ContentLength = -1 with HttpWebResponse() ??

G

Guest

In .NetCF, upon trying to access the following URL:

http://rss.news.yahoo.com/rss/business

via the following code:
WebRequest webReq = WebRequest.Create(url);
WebResponse webResp = webReq.GetResponse();
StreamReader sr = new StreamReader(webResp.GetResponseStream(),
Encoding.GetEncoding("utf-8"));
char [] buffer = new char[1024];
int count = 0;
while ((count = sr.Read(buffer, 0, buffer.Length)) > 0)
{
// do something
}

I get an exception when I try to sr.Read() - chunk size is invalid. I think
I traced it down to this: the ContentLength of the webResp object is -1. If
I try this with other web sites that return a Content-Length header, it
works fine.

Is there a way to have the Reading of the stream not depend on this ? I'd
figure that the library would be forgiving about this, since not every web
application knows the length of the content before sending it out.

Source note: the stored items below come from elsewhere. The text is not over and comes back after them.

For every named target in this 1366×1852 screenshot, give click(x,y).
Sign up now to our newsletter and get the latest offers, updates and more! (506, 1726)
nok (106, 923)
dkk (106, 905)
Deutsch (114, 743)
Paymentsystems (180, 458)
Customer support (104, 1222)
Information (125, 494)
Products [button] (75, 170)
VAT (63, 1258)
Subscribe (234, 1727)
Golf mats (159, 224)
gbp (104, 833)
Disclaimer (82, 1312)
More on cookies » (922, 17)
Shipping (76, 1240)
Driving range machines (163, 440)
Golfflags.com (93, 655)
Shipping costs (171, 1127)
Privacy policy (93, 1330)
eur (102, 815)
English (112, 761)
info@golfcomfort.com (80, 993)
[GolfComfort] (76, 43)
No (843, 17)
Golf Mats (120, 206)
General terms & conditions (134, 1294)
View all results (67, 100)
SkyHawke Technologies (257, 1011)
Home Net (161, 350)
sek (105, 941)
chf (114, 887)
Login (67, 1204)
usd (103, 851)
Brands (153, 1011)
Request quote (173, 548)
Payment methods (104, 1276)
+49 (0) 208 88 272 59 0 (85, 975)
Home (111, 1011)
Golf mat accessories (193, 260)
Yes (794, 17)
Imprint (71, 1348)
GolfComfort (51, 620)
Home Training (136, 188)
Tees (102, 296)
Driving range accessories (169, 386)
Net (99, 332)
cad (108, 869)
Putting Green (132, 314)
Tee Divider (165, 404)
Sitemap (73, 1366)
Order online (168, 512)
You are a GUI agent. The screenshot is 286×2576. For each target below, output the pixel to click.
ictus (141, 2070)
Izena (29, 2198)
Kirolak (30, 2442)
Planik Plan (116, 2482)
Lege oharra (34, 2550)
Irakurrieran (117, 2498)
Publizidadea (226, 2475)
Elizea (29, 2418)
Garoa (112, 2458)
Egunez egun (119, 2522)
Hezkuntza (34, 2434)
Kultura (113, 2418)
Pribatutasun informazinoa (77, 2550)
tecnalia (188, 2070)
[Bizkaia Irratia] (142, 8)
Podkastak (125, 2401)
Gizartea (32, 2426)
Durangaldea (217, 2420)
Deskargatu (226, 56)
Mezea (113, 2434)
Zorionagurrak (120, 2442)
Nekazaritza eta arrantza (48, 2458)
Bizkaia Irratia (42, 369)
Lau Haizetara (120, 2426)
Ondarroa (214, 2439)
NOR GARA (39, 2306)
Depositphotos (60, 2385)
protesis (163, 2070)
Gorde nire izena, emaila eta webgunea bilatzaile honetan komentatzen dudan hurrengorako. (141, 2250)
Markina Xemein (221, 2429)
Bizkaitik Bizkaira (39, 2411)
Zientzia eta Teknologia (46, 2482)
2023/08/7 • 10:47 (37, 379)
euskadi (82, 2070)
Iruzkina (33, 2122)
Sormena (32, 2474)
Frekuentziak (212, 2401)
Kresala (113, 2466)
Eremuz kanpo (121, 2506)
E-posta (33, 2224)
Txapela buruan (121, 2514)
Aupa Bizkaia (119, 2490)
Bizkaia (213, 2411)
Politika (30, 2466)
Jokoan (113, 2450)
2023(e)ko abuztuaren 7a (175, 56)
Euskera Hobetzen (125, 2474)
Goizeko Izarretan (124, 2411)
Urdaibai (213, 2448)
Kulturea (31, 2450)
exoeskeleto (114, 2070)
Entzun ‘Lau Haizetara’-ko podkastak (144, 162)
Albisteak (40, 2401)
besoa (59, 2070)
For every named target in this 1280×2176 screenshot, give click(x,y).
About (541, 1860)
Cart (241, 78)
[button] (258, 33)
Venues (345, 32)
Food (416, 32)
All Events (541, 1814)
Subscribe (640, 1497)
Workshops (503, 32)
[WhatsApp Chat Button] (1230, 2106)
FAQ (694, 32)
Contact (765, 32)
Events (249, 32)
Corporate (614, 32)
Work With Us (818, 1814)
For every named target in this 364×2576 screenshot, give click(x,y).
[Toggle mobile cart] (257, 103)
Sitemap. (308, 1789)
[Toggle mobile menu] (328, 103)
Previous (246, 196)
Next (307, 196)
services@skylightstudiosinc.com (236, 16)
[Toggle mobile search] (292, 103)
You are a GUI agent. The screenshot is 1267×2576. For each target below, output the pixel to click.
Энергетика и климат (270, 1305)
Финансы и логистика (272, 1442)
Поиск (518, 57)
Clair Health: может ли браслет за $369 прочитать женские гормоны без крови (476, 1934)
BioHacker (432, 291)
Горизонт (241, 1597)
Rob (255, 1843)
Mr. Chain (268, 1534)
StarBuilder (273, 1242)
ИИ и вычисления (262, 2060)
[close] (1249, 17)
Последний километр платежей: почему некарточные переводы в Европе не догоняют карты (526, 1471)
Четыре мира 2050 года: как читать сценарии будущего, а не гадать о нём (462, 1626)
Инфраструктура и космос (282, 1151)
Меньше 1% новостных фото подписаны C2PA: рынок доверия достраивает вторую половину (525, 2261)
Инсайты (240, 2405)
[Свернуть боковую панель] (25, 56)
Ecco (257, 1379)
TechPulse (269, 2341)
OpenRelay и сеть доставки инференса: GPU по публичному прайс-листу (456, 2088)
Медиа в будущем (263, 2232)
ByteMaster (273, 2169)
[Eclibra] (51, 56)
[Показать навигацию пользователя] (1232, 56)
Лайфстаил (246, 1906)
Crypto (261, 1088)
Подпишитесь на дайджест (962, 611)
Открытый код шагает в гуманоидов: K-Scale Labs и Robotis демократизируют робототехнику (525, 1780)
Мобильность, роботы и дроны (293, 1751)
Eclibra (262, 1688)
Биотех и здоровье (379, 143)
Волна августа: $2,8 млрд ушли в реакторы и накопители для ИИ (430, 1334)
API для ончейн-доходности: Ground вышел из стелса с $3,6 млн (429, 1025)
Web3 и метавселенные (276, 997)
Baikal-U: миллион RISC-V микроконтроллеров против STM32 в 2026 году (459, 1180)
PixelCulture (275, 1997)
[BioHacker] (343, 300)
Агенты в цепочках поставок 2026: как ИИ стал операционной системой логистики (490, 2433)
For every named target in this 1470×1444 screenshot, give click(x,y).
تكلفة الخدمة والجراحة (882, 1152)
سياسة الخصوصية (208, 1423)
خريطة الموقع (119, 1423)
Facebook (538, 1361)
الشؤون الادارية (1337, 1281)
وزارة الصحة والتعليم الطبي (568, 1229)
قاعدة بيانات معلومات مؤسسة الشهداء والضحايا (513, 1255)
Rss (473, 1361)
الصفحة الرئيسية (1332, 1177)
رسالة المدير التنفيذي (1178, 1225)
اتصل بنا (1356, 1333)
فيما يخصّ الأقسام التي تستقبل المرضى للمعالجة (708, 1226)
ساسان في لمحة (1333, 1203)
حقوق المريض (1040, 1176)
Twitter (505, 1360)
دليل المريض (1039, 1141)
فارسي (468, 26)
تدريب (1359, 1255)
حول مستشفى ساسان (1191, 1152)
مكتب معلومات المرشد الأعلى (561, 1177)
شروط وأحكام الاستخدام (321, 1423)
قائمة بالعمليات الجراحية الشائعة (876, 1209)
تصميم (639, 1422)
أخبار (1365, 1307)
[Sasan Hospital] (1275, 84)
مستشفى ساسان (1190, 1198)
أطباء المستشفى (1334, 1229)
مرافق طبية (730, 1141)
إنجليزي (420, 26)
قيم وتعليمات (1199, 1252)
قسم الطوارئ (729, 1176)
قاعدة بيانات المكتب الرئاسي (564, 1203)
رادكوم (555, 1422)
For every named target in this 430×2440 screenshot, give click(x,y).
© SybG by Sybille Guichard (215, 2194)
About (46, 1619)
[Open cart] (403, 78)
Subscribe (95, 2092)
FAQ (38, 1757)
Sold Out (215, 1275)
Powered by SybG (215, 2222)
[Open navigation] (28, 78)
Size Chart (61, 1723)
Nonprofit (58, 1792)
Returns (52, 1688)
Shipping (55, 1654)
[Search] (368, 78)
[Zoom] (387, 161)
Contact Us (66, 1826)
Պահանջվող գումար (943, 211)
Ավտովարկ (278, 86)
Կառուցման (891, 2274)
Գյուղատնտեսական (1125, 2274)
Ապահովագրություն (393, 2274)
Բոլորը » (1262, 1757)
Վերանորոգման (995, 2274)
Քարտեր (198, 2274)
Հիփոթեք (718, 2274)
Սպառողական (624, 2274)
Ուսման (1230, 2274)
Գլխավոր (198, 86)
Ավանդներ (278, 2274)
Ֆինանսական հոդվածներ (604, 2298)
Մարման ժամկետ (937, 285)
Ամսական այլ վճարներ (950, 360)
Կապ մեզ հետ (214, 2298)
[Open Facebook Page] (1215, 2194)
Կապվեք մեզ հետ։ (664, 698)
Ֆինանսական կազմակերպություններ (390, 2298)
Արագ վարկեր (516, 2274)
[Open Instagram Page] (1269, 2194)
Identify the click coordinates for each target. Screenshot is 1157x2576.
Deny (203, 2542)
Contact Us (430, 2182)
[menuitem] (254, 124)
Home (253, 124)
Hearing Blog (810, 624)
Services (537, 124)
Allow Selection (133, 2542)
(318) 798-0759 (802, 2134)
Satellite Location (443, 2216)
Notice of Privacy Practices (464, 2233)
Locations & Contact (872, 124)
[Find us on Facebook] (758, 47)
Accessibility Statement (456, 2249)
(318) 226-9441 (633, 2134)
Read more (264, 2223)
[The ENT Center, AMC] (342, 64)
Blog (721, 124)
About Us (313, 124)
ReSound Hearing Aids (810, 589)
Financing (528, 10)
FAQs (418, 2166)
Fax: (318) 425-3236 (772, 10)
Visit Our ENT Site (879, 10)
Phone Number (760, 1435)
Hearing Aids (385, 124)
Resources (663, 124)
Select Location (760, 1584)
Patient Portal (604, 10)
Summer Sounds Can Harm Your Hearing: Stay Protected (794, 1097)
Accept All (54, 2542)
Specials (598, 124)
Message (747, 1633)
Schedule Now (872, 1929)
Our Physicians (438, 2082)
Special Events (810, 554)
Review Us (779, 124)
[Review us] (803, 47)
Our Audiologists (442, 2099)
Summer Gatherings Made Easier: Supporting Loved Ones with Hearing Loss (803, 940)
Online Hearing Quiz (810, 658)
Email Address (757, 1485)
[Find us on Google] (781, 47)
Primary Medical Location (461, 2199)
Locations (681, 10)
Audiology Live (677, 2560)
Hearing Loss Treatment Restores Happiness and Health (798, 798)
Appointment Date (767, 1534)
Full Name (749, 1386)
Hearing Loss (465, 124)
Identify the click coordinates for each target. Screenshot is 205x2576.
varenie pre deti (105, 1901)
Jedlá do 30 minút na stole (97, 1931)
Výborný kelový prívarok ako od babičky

Any responses appreciated.

Thanks,
Jay
 
J

Joerg Jooss

In .NetCF, upon trying to access the following URL:

http://rss.news.yahoo.com/rss/business

via the following code:
WebRequest webReq = WebRequest.Create(url);
WebResponse webResp = webReq.GetResponse();
StreamReader sr = new StreamReader(webResp.GetResponseStream(),
Encoding.GetEncoding("utf-8"));
char [] buffer = new char[1024];
int count = 0;
while ((count = sr.Read(buffer, 0, buffer.Length)) > 0)
{
// do something
}

I get an exception when I try to sr.Read() - chunk size is invalid.
I think I traced it down to this: the ContentLength of the webResp
object is -1. If I try this with other web sites that return a
Content-Length header, it works fine.

Is there a way to have the Reading of the stream not depend on this ?
I'd figure that the library would be forgiving about this, since not
every web application knows the length of the content before sending
it out.

I'm just getting started with the CF, but in the standard framework, I
prefer to avoid StreamReader in these situation. Instead, I process the raw
stream and decode it afterwards manually if appropriate; thus, the same
method can download any ressource, not just text.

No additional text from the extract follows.